Abstract:
The presence of ozone as a prominent indoor gaseous pollutant in human production and daily life necessitates the development of a high-efficiency ozone decomposition converter for source purification, with the catalyst being its pivotal component. This study investigates the catalytic performance of modified zeolite towards ozone. By altering the topological structure, cation form, modification, and drying methods, the adsorption and catalytic capabilities of zeolite were regulated. The Mn-USY-DT/WB zeolite catalyst can effectively and stably catalyze ozone for more than 30h at -5℃ and 720000h-1, and its regeneration performance is better than that of commercial MnO2 catalyst. XPS characterization results showed that the average oxidation state of elemental Mn decreased from 2.95 to 2.81 after regeneration.

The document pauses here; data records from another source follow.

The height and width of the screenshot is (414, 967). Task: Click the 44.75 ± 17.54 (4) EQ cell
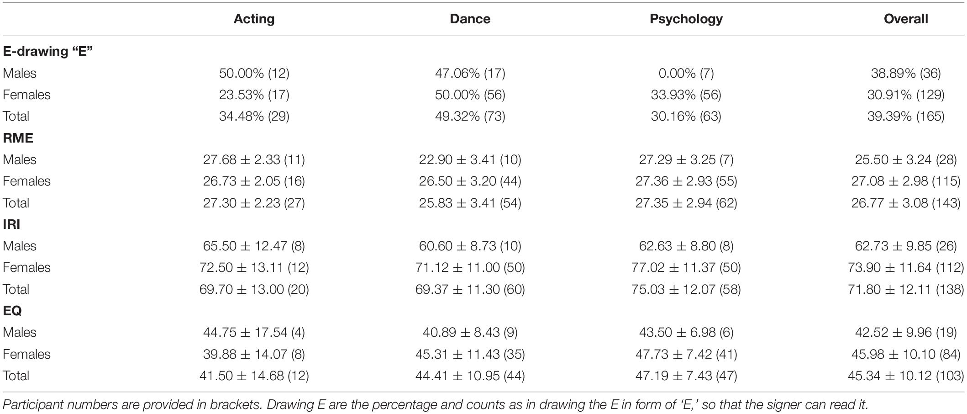point(254,332)
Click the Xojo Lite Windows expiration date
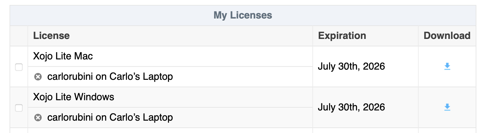 351,107
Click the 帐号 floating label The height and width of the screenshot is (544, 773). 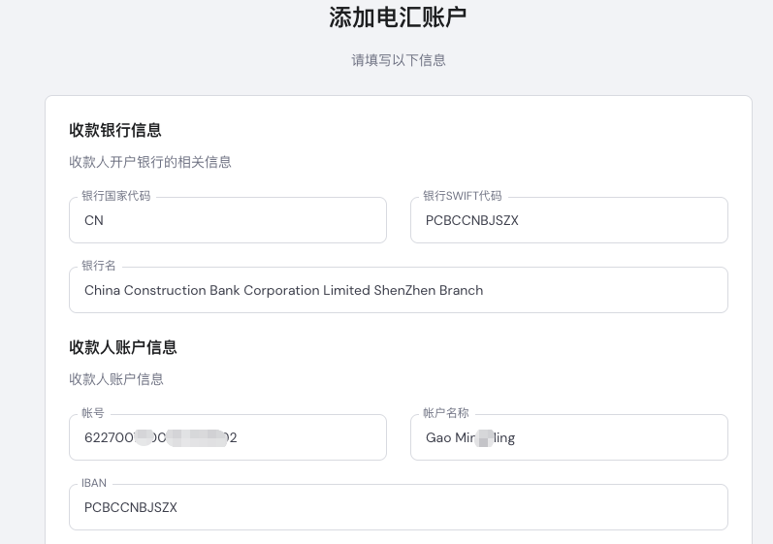coord(93,413)
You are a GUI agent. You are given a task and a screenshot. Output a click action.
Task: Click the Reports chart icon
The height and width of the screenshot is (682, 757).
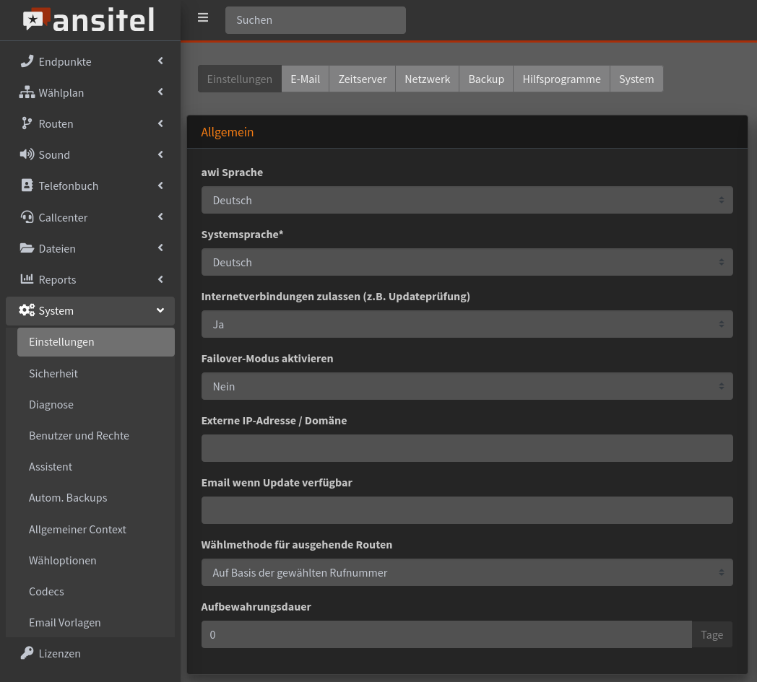tap(27, 279)
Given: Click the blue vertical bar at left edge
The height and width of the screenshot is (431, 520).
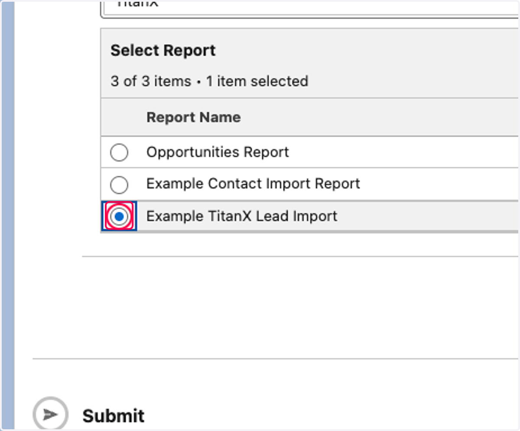Looking at the screenshot, I should [x=8, y=215].
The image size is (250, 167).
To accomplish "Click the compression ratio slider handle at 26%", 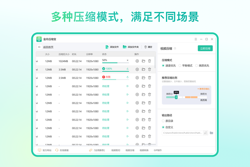I will [x=176, y=97].
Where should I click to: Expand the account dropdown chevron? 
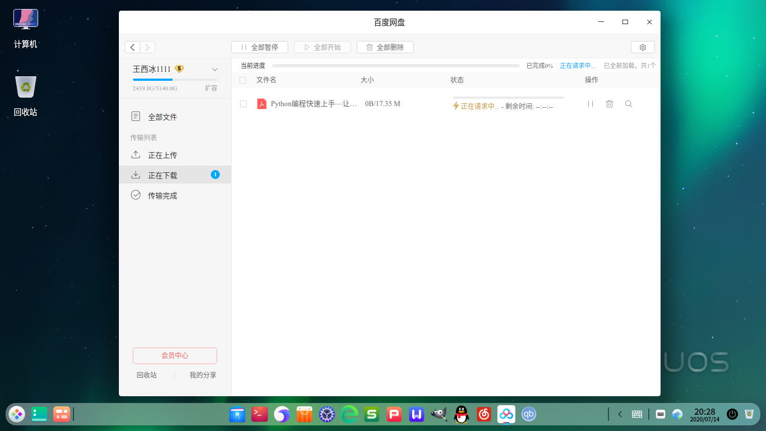click(215, 70)
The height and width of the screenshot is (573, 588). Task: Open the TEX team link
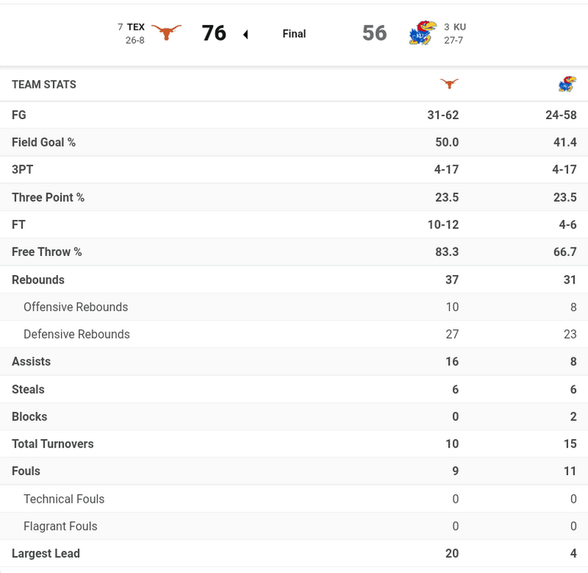[x=136, y=27]

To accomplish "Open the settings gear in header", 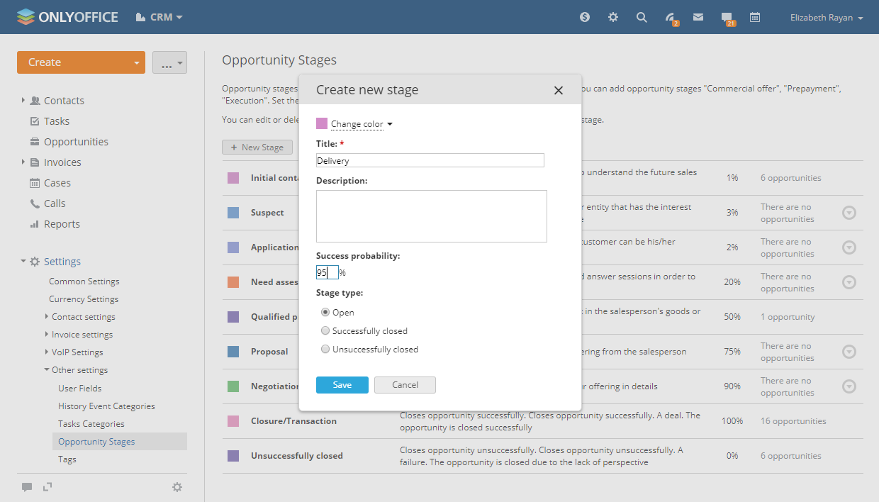I will (613, 17).
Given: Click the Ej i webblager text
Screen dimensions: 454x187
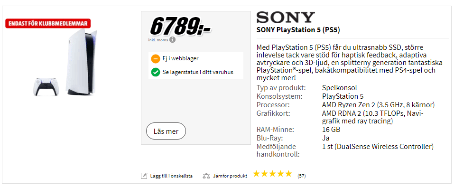Looking at the screenshot, I should 180,59.
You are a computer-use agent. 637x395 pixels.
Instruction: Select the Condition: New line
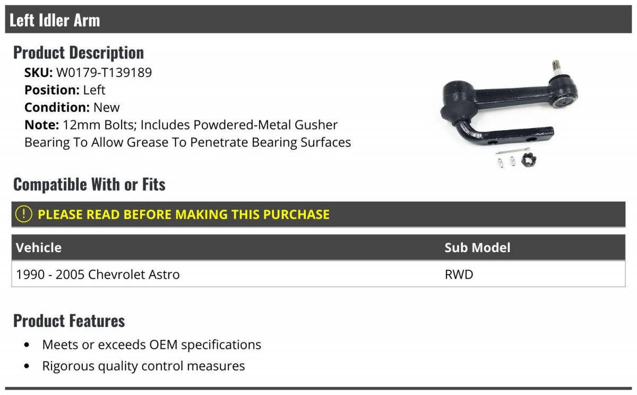72,107
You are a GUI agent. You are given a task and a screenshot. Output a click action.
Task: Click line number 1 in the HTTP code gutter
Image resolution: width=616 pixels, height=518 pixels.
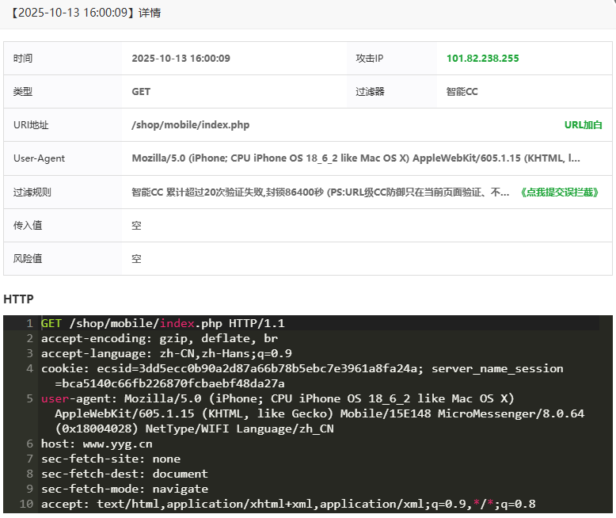click(29, 323)
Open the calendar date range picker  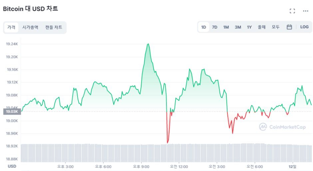tap(289, 27)
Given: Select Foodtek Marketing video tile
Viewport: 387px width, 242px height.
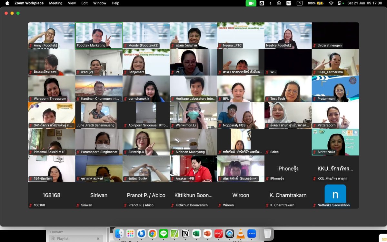Looking at the screenshot, I should coord(99,35).
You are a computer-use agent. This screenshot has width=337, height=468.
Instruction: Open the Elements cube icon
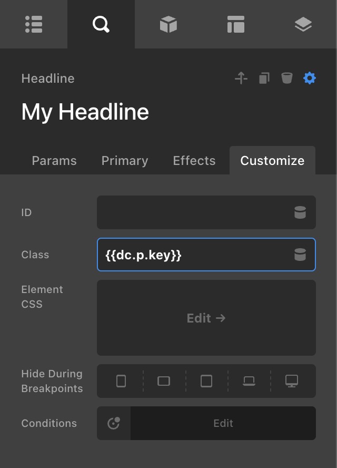[168, 24]
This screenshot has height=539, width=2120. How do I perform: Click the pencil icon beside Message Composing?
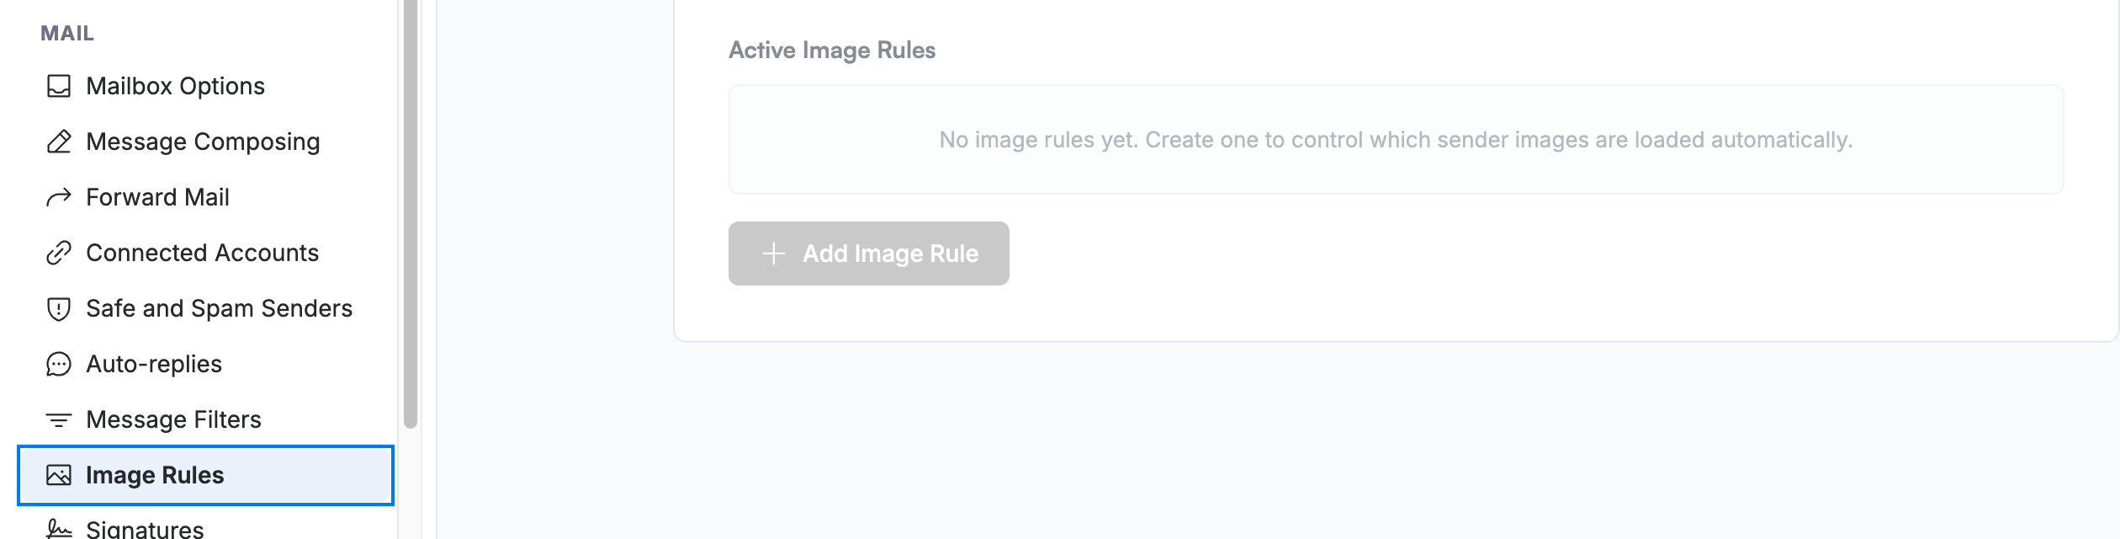(x=59, y=141)
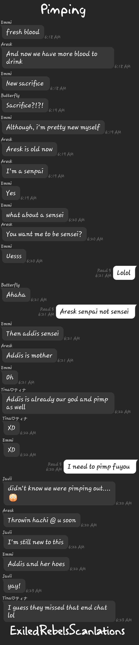The width and height of the screenshot is (139, 645).
Task: Click the flushed face emoji in Javii's message
Action: [x=13, y=497]
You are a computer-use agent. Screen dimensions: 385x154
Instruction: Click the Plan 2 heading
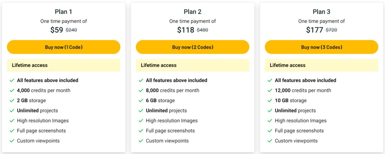point(193,12)
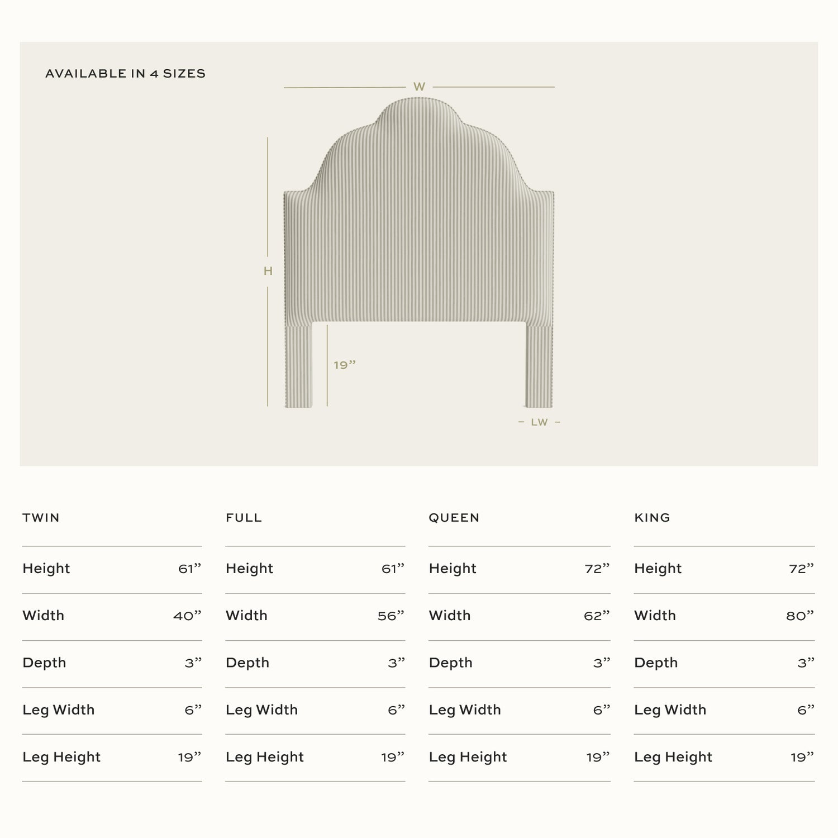Click the Depth label under King
This screenshot has height=838, width=838.
(x=656, y=663)
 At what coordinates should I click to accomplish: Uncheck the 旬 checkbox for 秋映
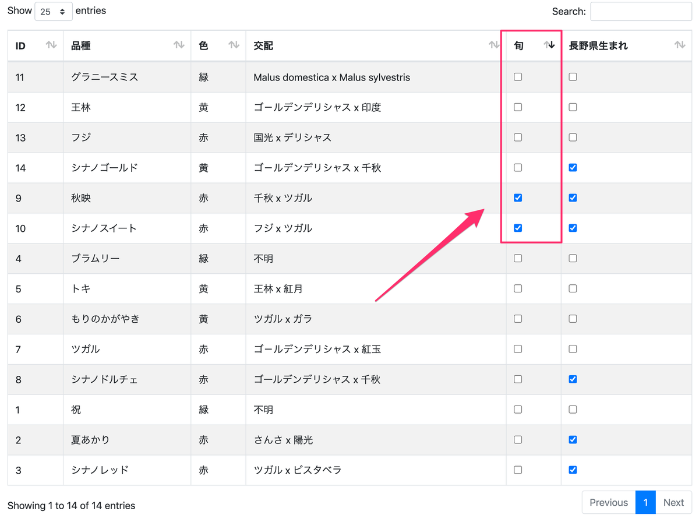[x=517, y=197]
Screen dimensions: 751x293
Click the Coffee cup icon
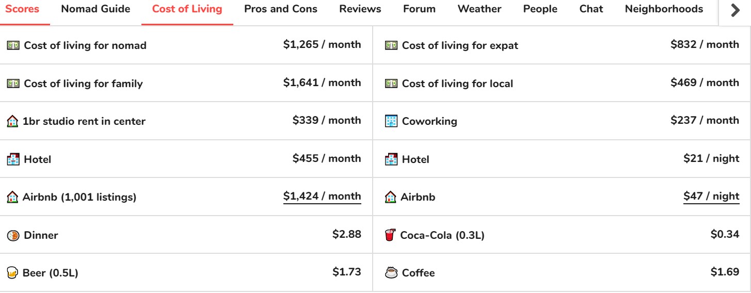pyautogui.click(x=391, y=272)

XRD results show that there is no significant difference in the diffraction peak Angle between the modified zeolite and the original USY, indicating that the cationic modification does not affect the crystal structure of zeolite molecular sieve. BET results show that the specific surface area of the modified sample is slightly lower than that of the original sample. The specific surface area of Mn-USY-YX sample was significantly reduced (146m2/g), indicating that Mn ion was related to the formation of a large number of hydrates by water molecules during the liquid phase sampling process, which was difficult to be removed by calcination. USY series samples have a large primary pore size (~0.74nm), Mn-Beta-DT zeolite modified samples have a small primary pore size of about 0.58nm, and Mn-ZSM-5-DT has the smallest primary pore size of 0.55nm.
EDS images of the sample showed that the content of Mn in Mn-USY-YX was low and the distribution of Mn was discrete; the distribution of Mn in Mn-USY-DT/WB sample was uniform, mostly in linear arrangement along the crystal structure, and the Mn element was obviously aggregated in Mn-USY-DT/CG sample. By adjusting the modification method and drying method, the state of metal cationic polymer in zeolite skeleton can be preserved, and the metal clusters can be prevented from coming out of zeolite skeleton and aggregating, and the catalyst with higher activity can be obtained.
Finally, the optimized modified zeolite powder was coated on glass fiber support to obtain a low gas resistance monolithic honeycomb catalyst which can maintain an efficiency of ≥99.9% for more than 1000h under practical application conditions.